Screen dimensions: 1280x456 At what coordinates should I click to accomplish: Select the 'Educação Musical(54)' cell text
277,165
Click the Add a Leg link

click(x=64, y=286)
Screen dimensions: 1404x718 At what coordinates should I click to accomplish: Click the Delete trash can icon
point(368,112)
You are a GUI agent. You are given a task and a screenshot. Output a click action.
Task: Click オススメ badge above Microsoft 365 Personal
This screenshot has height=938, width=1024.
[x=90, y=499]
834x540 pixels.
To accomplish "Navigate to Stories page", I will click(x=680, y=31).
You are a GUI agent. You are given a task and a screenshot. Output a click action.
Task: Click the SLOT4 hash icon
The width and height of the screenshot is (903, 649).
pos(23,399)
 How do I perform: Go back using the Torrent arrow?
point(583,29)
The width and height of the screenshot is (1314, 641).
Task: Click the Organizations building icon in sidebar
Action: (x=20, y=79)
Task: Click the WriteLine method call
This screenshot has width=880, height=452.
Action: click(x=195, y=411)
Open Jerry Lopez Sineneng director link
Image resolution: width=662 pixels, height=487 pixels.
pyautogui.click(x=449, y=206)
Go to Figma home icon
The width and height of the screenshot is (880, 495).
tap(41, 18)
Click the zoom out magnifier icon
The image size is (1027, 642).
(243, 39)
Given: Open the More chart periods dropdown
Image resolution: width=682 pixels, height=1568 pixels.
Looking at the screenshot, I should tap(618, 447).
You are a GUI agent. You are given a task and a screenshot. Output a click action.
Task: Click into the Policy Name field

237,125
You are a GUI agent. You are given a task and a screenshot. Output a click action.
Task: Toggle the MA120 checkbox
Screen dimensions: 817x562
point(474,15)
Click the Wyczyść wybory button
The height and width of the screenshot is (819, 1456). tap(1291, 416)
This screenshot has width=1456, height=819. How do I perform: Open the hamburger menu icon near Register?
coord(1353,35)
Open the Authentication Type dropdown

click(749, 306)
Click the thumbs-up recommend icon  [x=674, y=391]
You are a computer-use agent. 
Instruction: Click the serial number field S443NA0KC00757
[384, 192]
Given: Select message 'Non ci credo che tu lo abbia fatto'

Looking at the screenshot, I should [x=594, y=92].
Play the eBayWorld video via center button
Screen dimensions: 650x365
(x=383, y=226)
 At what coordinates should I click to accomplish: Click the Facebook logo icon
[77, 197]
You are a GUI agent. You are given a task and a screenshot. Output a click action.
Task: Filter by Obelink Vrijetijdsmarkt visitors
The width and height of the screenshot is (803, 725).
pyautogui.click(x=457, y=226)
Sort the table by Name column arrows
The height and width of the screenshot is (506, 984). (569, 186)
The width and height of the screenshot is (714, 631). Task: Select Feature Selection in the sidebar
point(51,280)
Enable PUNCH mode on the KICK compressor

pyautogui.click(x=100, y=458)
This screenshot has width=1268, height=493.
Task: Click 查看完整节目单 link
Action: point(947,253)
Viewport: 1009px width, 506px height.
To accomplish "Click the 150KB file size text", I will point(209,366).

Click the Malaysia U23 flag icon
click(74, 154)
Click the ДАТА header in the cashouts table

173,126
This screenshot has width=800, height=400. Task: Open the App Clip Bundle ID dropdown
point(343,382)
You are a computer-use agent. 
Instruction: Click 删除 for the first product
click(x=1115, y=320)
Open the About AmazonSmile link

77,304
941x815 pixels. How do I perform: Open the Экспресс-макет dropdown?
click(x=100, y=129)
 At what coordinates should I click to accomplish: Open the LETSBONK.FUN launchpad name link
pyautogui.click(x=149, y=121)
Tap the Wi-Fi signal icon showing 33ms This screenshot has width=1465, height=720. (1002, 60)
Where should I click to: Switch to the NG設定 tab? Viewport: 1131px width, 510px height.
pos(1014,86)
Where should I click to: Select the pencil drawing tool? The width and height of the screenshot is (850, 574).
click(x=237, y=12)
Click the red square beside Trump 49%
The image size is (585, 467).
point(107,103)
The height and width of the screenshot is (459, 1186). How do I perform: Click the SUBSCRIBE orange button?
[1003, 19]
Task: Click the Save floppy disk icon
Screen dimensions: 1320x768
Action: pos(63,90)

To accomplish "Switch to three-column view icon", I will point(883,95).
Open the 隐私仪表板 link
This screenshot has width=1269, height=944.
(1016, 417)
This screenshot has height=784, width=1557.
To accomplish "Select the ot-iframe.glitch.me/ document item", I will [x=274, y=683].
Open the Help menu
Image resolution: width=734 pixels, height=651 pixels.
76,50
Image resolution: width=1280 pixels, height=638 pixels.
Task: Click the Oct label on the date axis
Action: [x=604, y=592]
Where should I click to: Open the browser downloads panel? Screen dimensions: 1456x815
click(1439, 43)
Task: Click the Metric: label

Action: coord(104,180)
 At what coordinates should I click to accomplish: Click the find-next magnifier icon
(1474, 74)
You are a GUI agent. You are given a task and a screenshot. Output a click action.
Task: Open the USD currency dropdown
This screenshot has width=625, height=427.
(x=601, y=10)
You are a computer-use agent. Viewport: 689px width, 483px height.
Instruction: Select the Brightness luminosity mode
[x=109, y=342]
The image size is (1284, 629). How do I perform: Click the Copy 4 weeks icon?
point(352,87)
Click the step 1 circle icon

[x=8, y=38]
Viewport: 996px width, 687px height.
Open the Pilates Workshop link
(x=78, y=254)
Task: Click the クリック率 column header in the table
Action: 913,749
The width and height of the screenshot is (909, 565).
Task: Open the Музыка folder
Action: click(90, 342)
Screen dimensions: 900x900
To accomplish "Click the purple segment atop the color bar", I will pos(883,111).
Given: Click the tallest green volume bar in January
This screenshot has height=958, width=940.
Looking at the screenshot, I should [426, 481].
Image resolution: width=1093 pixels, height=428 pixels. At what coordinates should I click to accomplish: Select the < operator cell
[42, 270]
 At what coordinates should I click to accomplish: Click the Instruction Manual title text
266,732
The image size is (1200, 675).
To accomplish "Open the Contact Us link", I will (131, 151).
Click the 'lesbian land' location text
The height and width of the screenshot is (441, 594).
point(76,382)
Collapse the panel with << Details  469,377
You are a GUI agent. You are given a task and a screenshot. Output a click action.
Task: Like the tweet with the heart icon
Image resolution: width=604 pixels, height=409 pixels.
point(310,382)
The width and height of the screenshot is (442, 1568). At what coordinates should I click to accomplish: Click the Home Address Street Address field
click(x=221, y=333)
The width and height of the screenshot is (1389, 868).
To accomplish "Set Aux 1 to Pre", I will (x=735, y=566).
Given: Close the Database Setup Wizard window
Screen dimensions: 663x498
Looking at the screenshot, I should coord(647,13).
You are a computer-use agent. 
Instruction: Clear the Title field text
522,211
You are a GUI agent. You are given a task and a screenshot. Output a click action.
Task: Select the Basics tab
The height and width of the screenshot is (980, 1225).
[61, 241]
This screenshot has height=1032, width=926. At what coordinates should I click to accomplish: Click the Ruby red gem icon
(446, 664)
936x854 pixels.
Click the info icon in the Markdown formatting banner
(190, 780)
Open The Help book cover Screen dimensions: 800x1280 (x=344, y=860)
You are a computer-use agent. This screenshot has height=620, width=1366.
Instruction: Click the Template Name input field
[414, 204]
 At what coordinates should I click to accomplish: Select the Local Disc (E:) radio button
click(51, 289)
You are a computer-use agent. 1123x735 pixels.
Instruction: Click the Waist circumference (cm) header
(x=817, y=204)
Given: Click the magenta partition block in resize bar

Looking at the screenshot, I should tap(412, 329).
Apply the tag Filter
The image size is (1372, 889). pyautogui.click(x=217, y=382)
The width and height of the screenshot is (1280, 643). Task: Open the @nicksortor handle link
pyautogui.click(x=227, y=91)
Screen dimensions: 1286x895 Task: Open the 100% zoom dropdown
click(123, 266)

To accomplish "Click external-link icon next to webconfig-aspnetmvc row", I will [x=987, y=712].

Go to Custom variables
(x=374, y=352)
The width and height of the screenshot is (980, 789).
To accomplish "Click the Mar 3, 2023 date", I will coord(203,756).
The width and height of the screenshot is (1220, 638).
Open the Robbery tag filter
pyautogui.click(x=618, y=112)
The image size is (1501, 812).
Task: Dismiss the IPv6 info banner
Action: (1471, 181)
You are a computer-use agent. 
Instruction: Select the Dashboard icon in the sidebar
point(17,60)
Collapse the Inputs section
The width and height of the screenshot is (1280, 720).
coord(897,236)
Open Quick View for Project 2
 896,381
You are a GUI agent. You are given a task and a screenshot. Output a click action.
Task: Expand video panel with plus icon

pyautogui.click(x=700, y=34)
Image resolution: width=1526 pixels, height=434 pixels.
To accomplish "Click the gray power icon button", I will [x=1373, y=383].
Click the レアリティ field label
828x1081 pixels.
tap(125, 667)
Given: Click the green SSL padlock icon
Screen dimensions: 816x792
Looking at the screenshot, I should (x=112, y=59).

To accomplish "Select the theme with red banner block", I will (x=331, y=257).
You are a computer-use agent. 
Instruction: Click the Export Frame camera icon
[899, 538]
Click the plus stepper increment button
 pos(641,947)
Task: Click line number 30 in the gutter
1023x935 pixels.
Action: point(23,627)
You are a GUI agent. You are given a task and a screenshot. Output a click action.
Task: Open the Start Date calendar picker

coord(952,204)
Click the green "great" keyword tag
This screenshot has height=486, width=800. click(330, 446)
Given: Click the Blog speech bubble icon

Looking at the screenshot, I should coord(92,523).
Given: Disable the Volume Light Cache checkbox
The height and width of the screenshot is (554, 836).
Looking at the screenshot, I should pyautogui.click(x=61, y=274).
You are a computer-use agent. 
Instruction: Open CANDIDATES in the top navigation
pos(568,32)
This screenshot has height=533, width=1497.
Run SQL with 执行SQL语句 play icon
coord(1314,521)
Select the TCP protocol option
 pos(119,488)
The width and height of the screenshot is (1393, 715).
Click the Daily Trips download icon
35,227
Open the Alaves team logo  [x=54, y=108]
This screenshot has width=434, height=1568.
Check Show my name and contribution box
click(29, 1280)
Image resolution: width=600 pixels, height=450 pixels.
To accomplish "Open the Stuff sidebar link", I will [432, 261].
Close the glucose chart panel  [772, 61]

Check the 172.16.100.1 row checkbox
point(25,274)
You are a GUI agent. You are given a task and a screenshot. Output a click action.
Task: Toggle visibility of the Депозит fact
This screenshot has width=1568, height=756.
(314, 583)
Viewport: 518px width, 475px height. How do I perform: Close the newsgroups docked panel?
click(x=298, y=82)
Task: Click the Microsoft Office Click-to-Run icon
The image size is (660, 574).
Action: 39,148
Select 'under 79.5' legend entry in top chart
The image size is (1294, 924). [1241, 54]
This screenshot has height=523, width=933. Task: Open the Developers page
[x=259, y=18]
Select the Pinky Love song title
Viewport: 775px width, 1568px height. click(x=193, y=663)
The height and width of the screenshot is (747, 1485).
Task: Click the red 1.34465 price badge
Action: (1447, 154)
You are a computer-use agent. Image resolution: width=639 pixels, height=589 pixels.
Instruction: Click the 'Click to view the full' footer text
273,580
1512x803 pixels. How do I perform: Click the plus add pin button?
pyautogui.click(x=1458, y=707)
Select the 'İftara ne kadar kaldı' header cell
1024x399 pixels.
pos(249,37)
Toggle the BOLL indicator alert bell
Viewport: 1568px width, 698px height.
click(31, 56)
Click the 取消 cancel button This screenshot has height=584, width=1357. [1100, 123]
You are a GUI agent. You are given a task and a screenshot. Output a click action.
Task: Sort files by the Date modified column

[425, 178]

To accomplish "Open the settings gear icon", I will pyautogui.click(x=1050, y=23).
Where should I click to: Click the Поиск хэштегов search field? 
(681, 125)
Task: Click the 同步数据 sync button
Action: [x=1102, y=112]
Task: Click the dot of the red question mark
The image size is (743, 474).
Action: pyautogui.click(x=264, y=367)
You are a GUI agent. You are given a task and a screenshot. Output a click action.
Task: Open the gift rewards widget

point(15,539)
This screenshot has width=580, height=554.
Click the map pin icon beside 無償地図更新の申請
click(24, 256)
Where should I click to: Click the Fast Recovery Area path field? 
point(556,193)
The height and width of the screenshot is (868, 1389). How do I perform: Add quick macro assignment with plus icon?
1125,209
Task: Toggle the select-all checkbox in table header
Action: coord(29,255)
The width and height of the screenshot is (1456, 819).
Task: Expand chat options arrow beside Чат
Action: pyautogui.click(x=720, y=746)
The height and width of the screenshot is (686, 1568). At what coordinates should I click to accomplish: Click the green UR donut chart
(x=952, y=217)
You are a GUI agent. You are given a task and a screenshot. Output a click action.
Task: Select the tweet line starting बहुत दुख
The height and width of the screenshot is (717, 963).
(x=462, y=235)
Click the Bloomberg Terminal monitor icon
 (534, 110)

Instructions to follow: Whenever the string "tweet" shows up on a line of the listing, copy that line.

Answer to this problem:
Task: Like the tweet with the heart icon
Task: Select the tweet line starting बहुत दुख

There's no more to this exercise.